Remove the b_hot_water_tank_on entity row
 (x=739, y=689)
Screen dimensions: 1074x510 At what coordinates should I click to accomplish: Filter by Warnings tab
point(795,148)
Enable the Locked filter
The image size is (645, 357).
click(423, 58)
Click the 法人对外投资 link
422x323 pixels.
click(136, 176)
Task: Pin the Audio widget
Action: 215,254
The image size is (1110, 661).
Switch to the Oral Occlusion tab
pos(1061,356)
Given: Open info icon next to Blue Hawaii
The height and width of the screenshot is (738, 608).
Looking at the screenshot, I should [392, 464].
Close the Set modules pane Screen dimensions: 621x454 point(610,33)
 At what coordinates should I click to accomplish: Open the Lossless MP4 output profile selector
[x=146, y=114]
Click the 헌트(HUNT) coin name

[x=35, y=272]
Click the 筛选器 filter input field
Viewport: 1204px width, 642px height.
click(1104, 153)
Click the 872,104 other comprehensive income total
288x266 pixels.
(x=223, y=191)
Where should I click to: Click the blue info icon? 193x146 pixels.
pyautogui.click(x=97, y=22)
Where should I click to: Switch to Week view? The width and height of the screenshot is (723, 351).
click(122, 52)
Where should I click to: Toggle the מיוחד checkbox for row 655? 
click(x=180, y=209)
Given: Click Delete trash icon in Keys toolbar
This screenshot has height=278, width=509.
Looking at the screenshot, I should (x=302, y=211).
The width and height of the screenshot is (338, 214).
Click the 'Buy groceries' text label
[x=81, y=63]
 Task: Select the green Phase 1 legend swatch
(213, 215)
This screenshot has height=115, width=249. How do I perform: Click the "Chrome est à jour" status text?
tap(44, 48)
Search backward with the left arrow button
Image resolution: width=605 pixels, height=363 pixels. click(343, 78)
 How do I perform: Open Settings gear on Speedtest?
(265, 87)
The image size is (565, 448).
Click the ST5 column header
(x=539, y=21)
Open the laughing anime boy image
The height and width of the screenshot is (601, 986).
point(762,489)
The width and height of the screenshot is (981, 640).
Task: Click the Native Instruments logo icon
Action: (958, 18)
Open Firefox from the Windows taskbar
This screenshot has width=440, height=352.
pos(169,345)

::::::

What you will do: Using the records above, copy every line that has the word "Given" in it.

Reply to the exercise:
Given: Open info icon next to Blue Hawaii
Given: Click Delete trash icon in Keys toolbar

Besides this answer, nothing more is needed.